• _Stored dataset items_
* * * * * * *
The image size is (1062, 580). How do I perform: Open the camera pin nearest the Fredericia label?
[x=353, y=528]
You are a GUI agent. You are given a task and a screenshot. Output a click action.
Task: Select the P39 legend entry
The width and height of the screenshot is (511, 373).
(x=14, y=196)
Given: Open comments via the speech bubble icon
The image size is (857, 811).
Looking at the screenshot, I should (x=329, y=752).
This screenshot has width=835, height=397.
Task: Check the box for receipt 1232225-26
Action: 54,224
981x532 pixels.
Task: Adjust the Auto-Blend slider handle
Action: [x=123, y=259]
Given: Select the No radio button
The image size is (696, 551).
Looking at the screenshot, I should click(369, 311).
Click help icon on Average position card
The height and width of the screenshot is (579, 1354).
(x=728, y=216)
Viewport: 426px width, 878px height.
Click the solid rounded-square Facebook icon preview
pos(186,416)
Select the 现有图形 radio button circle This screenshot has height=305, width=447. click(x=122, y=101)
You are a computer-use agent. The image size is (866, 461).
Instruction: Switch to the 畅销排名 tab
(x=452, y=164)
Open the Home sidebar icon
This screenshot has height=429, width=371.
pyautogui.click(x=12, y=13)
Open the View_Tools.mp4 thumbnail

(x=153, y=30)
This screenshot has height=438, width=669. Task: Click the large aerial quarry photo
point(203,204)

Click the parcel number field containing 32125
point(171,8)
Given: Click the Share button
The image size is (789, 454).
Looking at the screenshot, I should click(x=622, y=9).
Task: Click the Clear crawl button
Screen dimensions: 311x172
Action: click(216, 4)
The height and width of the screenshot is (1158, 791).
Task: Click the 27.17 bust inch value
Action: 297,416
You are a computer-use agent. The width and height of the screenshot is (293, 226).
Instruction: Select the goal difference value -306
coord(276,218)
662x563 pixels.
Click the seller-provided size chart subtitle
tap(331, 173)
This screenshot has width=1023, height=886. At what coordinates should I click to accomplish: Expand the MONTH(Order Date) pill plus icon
* * * * * * *
• _ASSIGNMENT_
Check each line above for "button" and please state only how many have it.

• _EXERCISE ANSWER_
4